Ernest Ruiz founded HCMC’s emergency care practice — one of the country’s first — and helped create a new field of medicine.
Ruiz, a Richfield resident and HCMC’s chief of emergency medicine for 21 years, died Nov. 5 at age 89. He was also an emeritus professor of emergency medicine at the University of Minnesota, a department he was instrumental in creating.
“He was one of a handful of leaders who really led the development of the specialty of emergency medicine across the country,” said Dr. James Miner, current chief of emergency medicine at Hennepin Healthcare.
Ruiz was born and raised in the Los Angeles area by blue-collar parents. After high school, he enlisted in the Army and fought in the Korean War. Hit with shrapnel at the bloody Battle on Pork Chop Hill, Ruiz was awarded the Purple Heart.
“He was severely injured, but not enough to keep him out of med school,” said Bernice Ruiz, his wife of nearly 60 years.
Ruiz got his bachelor’s and medical degrees at Stanford University in California. In 1962, he came to Minnesota for an internship at Minneapolis General Hospital (the precursor to HCMC). He was a general surgeon in 1971 when he was asked to head the emergency room.
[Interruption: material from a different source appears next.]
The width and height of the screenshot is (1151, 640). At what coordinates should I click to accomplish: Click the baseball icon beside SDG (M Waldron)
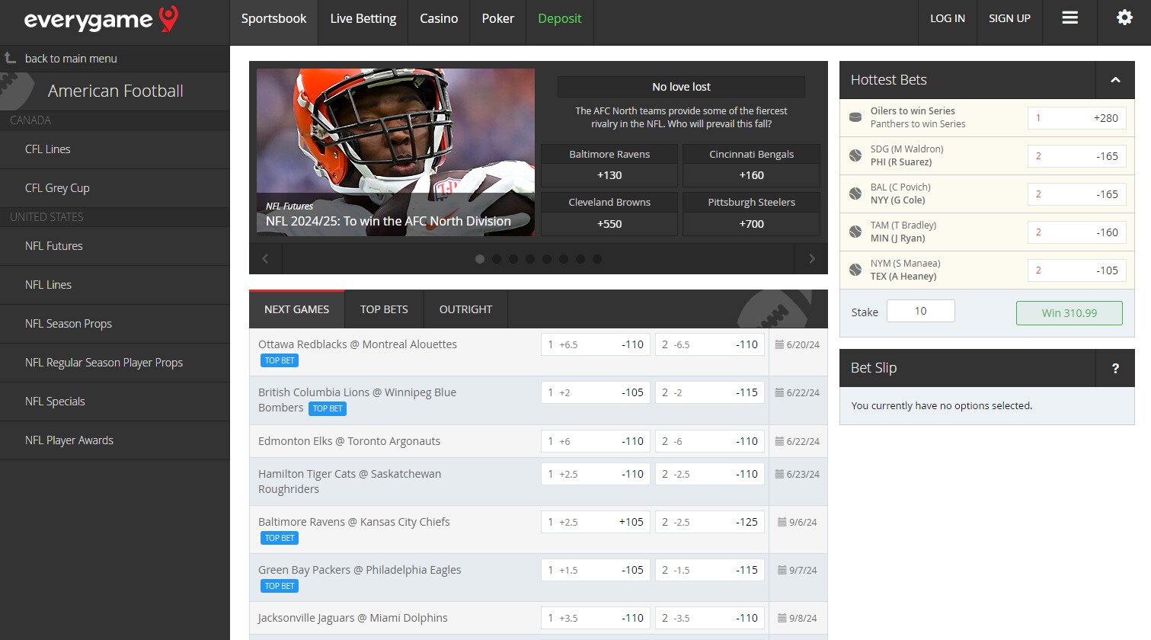[857, 153]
Ruiz took the job but on the condition that the ER — then a wing of surgery — become its own department. “He recognized that the ER was ill equipped, poorly staffed and underfunded,” said Dr. Doug Brunette, an emergency medicine doctor at Hennepin Healthcare.
At the time, emergency medicine was a rather scattershot affair.
“What Dr. Ruiz realized was that when patients came in, there was really no organized approach to how they were taken care of. They were just shuttled around the hospital,” said Patrick Lilja, who worked for Ruiz at HCMC and later became head of emergency medicine at North Memorial Health Hospital in Robbinsdale.
Lilja was one of the first two participants in a residency program that Ruiz set up at HCMC in the early 1970s. Brunette went through the program in the 1980s with Ruiz as his teacher. “There was nothing more that Ernie liked than to teach medical students about the practice of emergency medicine,” Brunette said.
Ruiz was also known for his innovations in emergency medicine.
“He was a very inventive guy,” Lilja said.
In the early days, he took a seldom-used ambulance donated by the Lions Club and outfitted it with the proper equipment to serve as a mobile coronary-care unit.
After a passenger plane nearly crashed in the early 1970s at Minneapolis-St. Paul International Airport, Ruiz realized that the metro area lacked a coordinated response to civil emergencies. He got on the phone to other hospitals and civil defense authorities, leading the effort for systems that would improve communications and train paramedics, Lilja said.
A tinkerer, Ruiz came up with inventions that improved care in the ER, doctors said. And he was long the co-editor of a textbook that was “kind of the bible of emergency medicine,” Lilja said.
Ruiz stepped down as HCMC’s chief of emergency medicine in 1992 and retired in 1999 but continued to work at the U.
In addition to his wife, he is survived by four children, James Ruiz, Chris Ruiz, Anthony Ruiz and Sarah Rakhmanov; two siblings, Richard Ruiz and Lillian Ruiz, and three grandchildren.